The alert goes off at the worst possible time, the way alerts do. Error rates climbing, a dashboard turning red, a channel filling with worried messages. And almost immediately, the pull begins: do something. Restart the service. Roll back the last release. Push a hotfix. Anyone who has been in an incident knows the physical feeling of it — the urge to act now, to make the red go away, to be seen doing rather than thinking. And then, sometimes, one steady voice asks the most uncomfortable question in the room: "Before we touch anything — what do we actually know?"
That pause costs something. It feels like standing still while the building is on fire. But the people I have learned the most from in hard moments were almost always the ones willing to sit inside that pause a little longer than felt comfortable.
Two relationships with disorder
Abraham Zaleznik noticed something about how people relate to order and disorder. Some of us are wired to restore order as fast as possible — sometimes before we fully understand what we are ordering — because disorder itself feels like a threat to be neutralized. Others can tolerate ambiguity: they can hold a problem open, unsolved, and study it from a few angles before reaching for a conclusion.
It is worth being plain about one thing here, because the original idea is sometimes dressed up in grand, almost mystical language. This is not a fixed personality, and it is not a gift some people are simply born with. It is a disposition — a learned relationship with not-knowing — and like most dispositions, it can be practiced. The calm voice in the incident is usually not braver by nature. It has just done this enough times to trust that understanding pays for the pause.
Why we rush to close
Order feels safe, and it looks competent. "Doing something" is visible and gets rewarded; sitting and thinking looks, from the outside, a lot like doing nothing. We close the ticket quickly because a closed ticket is legible — it can be reported, counted, pointed at in a standup. Understanding a problem slowly produces nothing you can put on a board until it is done.
It is the difference between tidying a room and diagnosing why the room keeps getting messy. Tidying you can show within the hour. Diagnosis asks everyone to trust that the quiet, unglamorous looking-around will be worth more than the immediate cleanup. Under pressure, with people watching, the immediate cleanup almost always wins — which is exactly why the discipline matters.
The cost of solving before understanding
A fix that lands fast often treats the symptom. The root cause, untouched, comes back the next week wearing a slightly different mask. It is the household version of mopping the floor under a leaking pipe: every evening you wipe it dry and feel like you handled it, and every morning the puddle is back — because the thing that would actually end it, finding the pipe and understanding why it leaks, was slower, messier, and never quite as satisfying as the mop.
Worse, we sometimes solve a problem we never actually defined — we answer a question nobody asked clearly, and feel productive doing it. There is a name for one version of this trap: the Einstellung effect, where a familiar solution comes to mind so readily that it blinds us to the better one the situation actually needs. The faster we move to close, the more likely we are to grab the tool already in our hand instead of the one the problem is asking for. Speed and the familiar are quietly in league with each other, and both feel like competence in the moment.

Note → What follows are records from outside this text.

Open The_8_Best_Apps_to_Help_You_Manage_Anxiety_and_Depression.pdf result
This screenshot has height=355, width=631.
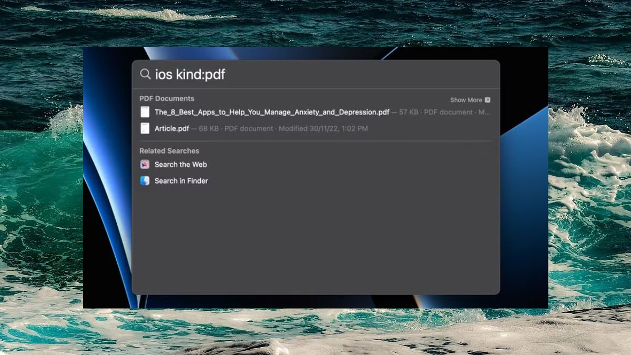(x=271, y=112)
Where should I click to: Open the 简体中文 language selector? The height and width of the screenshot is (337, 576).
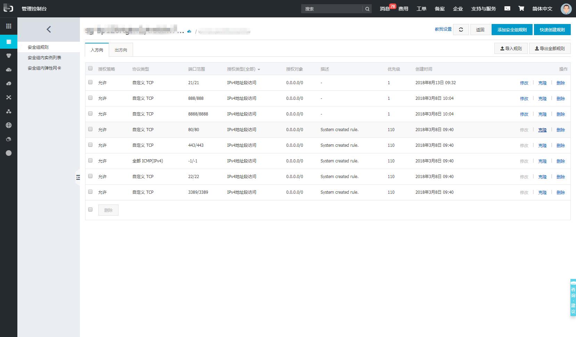pos(542,9)
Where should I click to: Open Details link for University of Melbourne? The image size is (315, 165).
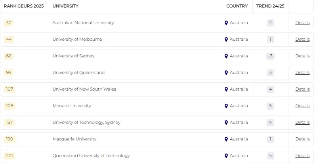pyautogui.click(x=302, y=40)
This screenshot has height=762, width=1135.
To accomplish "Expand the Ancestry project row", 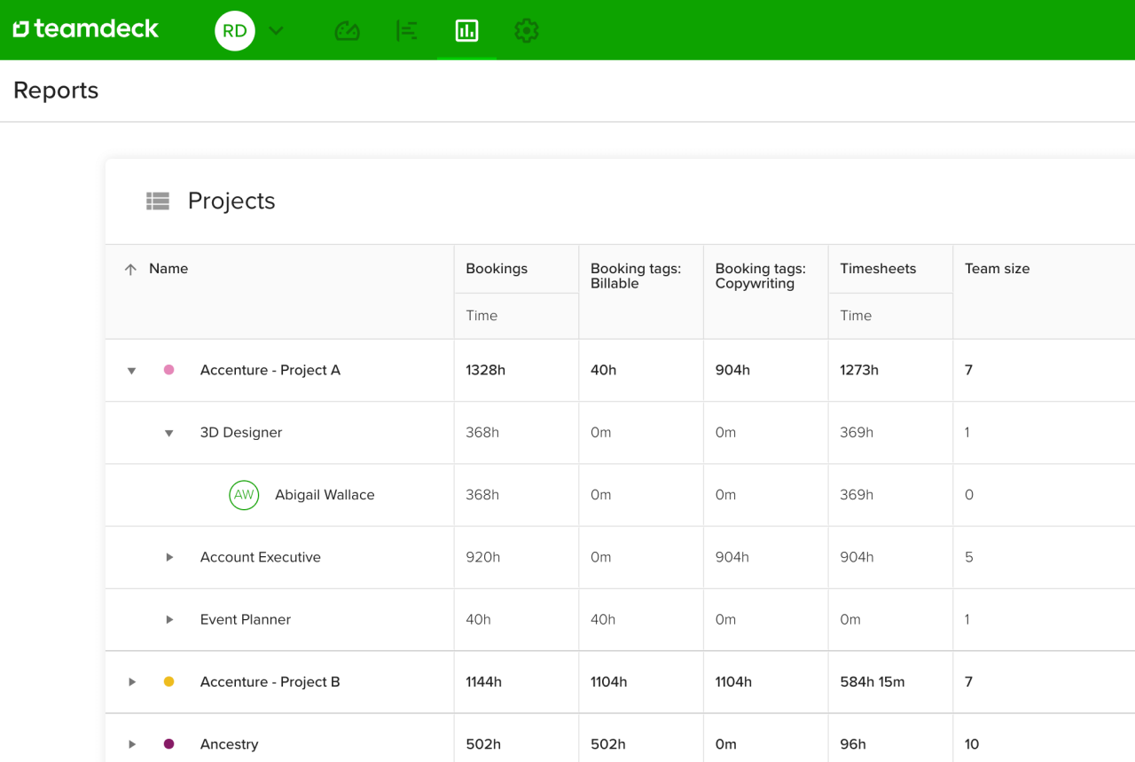I will pos(131,744).
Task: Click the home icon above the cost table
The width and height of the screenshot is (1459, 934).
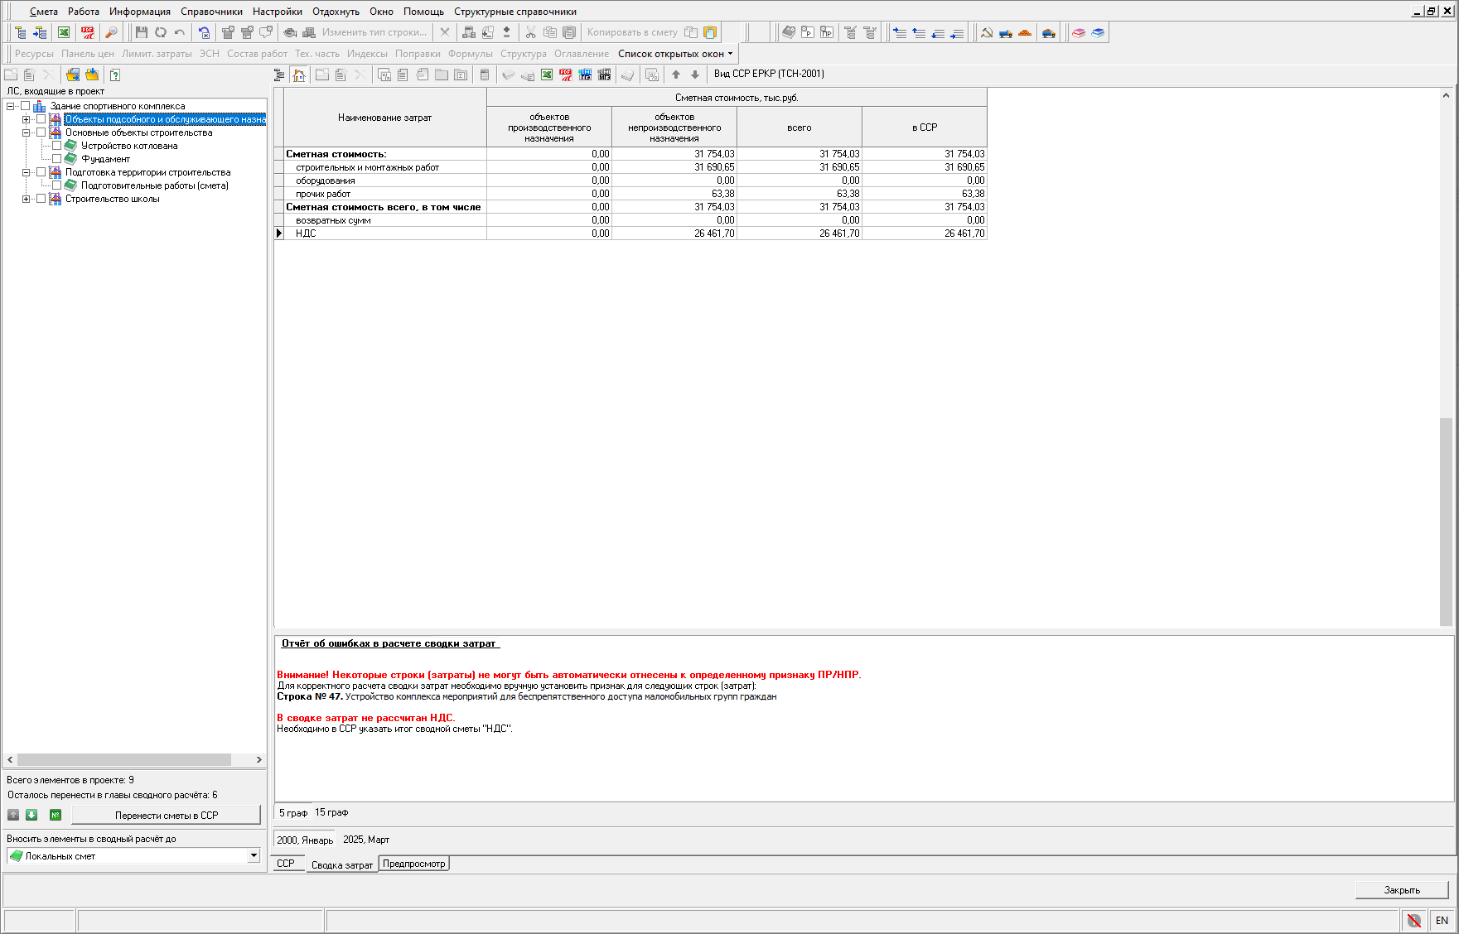Action: pos(299,75)
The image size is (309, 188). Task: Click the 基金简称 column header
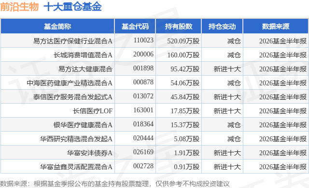57,27
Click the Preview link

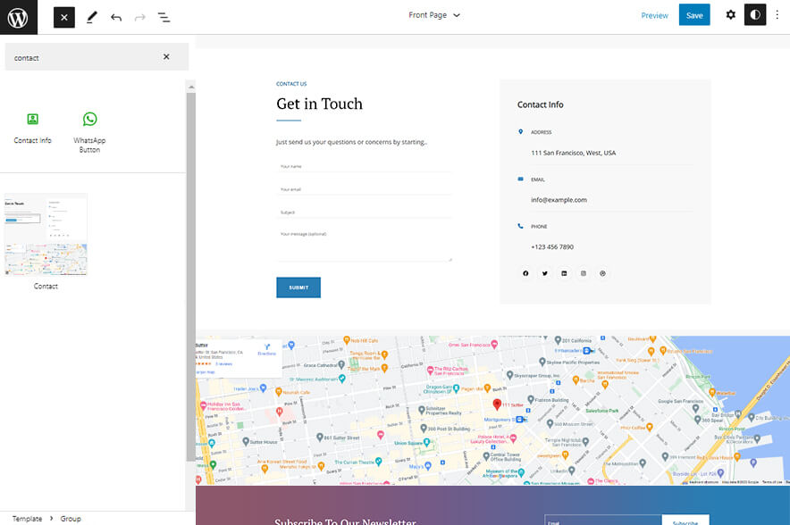pyautogui.click(x=654, y=15)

Keeping the answer in suspense
The quiet skill underneath good debugging and good leadership turns out to be the same one: the willingness to keep the answer in suspense. To say "I don't know yet" out loud, and stay in it long enough to genuinely understand. This is how a careful scientist or a patient investigator works — not slowly for the sake of slowness, but patiently, in service of getting the problem right before reaching for an answer.
It is the opposite of dithering, even though from a distance they can look alike. Dithering avoids the problem; it circles because deciding is scary. Suspense engages the problem directly and refuses to flinch toward the nearest comfortable answer before the picture is clear. One is fear wearing the costume of caution. The other is patience doing real work.
It is trainable
The encouraging part is that tolerance for ambiguity is not a trait you simply have or lack. You can build it, in small ordinary ways. Name the discomfort when it arrives, instead of obeying it on reflex. Separate "stabilize" from "solve" — stop the bleeding with a rollback or a mitigation, but do not let the fact that the red went away convince you that you understood anything. Ask one more "what are we actually seeing here" before the fix goes in.
And learn to resist the social gravity of the meeting that wants everyone to leave with a decision, even when the problem is not yet understood well enough to decide. "I would rather we leave today knowing exactly what we do and do not understand, and decide tomorrow" is an unpopular sentence to say in a room that wants closure. It is also, often, the most useful thing anyone says all day.
The maturity is not in how fast you restore order. It is in how long you can stay with a genuinely hard problem without flinching toward a comfortable answer — and then move decisively, once you actually understand. When was the last time staying in the discomfort just a little longer changed the answer you reached? I would love to hear what it cost you to wait, and what it saved.